Daniel Alicea: first point of order, typically motions we don’t motivate unless sending to next assembly. Clarify rules? We had a motion here, folks started speaking towards it. If there is a motion, there should be for and against. I would like motion to amend.

Mulgrew: there is nothing that says not necessarily for or against. Something we’ve adopted.

Barr: In terms of question about an amendment – that would be out of order, you’re giving leeway to take someone to speak against. We don’t have to acknowledge.

Nick Bacon: Sorry to even be in a position where I have to speak against this, but I’m on the negotiating committee, the executive board, and the DA and have not seen this MOA. We don’t even know when it will be on the website for our members to see. You don’t buy a house based on a PowerPoint the realtor showed you, or a used car based on the PowerPoint your used car salesman showed you. You look at the contract. There were issues with the last PowerPoint – not because anyone was trying to lie, but because it’s hard to see fine print in a PowerPoint. We need to see the fine print before we tell our members this is a deal worth voting yes on. *Around now, being heckled by UFT staffers* It’s OK, I’ve been being heckled all day, mostly by UFT staffers. We’ve also mostly heard from UFT staffers about why we should vote for this contract. They haven’t read the MOA either, and they also don’t have to live with the consequences. Working teachers – and other titles – will have to live with the consequences. We need to know what’s in this contract before we vote on it.

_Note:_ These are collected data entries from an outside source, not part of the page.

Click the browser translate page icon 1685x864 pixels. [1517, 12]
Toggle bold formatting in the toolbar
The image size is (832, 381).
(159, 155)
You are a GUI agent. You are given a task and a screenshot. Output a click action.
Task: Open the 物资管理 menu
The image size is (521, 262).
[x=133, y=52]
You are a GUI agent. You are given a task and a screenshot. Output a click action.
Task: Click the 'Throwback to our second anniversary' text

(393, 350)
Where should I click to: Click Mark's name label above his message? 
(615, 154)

Name missed: will MOA be on the website before vote?

Aqeel Williams (UFT Staffer): Dues paying member (and staffer) – glad to see the stuff on elementary. Trust my leadership. Also as a member of this negotiating committee, we should be proud that we’re doing – and I trust my leadership that I don’t have to see the whole MOA right in front of me.

P. Johnson: Membership is highest governing body. Members will have a chance to vote later. Call to question.

Mulgrew: says can’t motivate and can’t call question.

Geoff Sorkin (UFT Staffer): Proud executive board member and director of the welfare fund and proud to call the question.

Unity members celebrate no debate, clapping.

Yeses: 1,287; nos 285 – online. (Miss room count). Mulgrew: Passes overwhelmingly.

Motion to extend. Yes, press 1;

Hybrid DA:

Name Missed: For this motion. If have to commute, can miss half the DA – worry about parking etc.

Name Missed: as someone coming from Staten Island, thank g-d. First time I could do DAs without having to sacrifice time with my children. Remember us poor forgotten Staten Islanders! Takes forever to get here.

Name missed: speaks for, great way to be a mother and part of this union.

J. Morris: I’m for – misdial.

M. Joyce: Call the question.

Passes.

Summer endorsement process also passes.